Please convert the listing below into a JSON list of strings, one string per line, leaving out blank lines.
────────────────────
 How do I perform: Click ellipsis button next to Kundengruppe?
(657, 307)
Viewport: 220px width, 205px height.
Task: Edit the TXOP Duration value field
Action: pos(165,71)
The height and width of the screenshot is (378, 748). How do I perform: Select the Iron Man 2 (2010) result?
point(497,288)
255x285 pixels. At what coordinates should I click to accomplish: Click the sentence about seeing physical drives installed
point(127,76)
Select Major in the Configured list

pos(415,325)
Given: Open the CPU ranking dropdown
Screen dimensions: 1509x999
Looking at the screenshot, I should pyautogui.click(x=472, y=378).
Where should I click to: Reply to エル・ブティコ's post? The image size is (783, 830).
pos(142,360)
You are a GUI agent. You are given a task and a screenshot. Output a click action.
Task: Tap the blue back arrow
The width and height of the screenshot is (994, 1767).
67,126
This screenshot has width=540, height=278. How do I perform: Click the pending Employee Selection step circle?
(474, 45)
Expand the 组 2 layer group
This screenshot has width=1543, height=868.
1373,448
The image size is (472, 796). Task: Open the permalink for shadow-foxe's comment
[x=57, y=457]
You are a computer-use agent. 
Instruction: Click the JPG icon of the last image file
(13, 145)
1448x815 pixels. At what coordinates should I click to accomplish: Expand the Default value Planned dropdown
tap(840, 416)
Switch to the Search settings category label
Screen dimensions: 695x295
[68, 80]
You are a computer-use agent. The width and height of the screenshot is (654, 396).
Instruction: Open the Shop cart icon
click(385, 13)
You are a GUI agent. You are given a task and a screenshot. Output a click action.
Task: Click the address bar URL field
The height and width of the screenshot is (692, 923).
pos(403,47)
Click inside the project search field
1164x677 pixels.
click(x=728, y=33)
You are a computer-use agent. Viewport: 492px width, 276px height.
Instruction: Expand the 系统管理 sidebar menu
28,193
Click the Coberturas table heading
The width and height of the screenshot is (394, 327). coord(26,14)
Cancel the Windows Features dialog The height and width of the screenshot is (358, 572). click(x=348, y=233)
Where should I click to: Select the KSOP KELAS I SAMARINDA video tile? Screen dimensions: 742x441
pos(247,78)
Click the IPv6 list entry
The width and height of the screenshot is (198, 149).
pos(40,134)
────────────────────
> [Exercise response]
[
  " How do I perform: Click ellipsis button next to Kundengruppe?",
  "(657, 307)",
  "Viewport: 220px width, 205px height.",
  "Task: Edit the TXOP Duration value field",
  "Action: pos(165,71)",
  "The height and width of the screenshot is (378, 748). How do I perform: Select the Iron Man 2 (2010) result?",
  "point(497,288)",
  "255x285 pixels. At what coordinates should I click to accomplish: Click the sentence about seeing physical drives installed",
  "point(127,76)",
  "Select Major in the Configured list",
  "pos(415,325)",
  "Given: Open the CPU ranking dropdown",
  "Screen dimensions: 1509x999",
  "Looking at the screenshot, I should pyautogui.click(x=472, y=378).",
  "Where should I click to: Reply to エル・ブティコ's post? The image size is (783, 830).",
  "pos(142,360)",
  "You are a GUI agent. You are given a task and a screenshot. Output a click action.",
  "Task: Tap the blue back arrow",
  "The width and height of the screenshot is (994, 1767).",
  "67,126",
  "This screenshot has width=540, height=278. How do I perform: Click the pending Employee Selection step circle?",
  "(474, 45)",
  "Expand the 组 2 layer group",
  "This screenshot has width=1543, height=868.",
  "1373,448",
  "The image size is (472, 796). Task: Open the permalink for shadow-foxe's comment",
  "[x=57, y=457]",
  "You are a computer-use agent. ",
  "Instruction: Click the JPG icon of the last image file",
  "(13, 145)",
  "1448x815 pixels. At what coordinates should I click to accomplish: Expand the Default value Planned dropdown",
  "tap(840, 416)",
  "Switch to the Search settings category label",
  "Screen dimensions: 695x295",
  "[68, 80]",
  "You are a computer-use agent. The width and height of the screenshot is (654, 396).",
  "Instruction: Open the Shop cart icon",
  "click(385, 13)",
  "You are a GUI agent. You are given a task and a screenshot. Output a click action.",
  "Task: Click the address bar URL field",
  "The height and width of the screenshot is (692, 923).",
  "pos(403,47)",
  "Click inside the project search field",
  "1164x677 pixels.",
  "click(x=728, y=33)",
  "You are a computer-use agent. Viewport: 492px width, 276px height.",
  "Instruction: Expand the 系统管理 sidebar menu",
  "28,193",
  "Click the Coberturas table heading",
  "The width and height of the screenshot is (394, 327). coord(26,14)",
  "Cancel the Windows Features dialog The height and width of the screenshot is (358, 572). click(x=348, y=233)",
  "Where should I click to: Select the KSOP KELAS I SAMARINDA video tile? Screen dimensions: 742x441",
  "pos(247,78)",
  "Click the IPv6 list entry",
  "The width and height of the screenshot is (198, 149).",
  "pos(40,134)"
]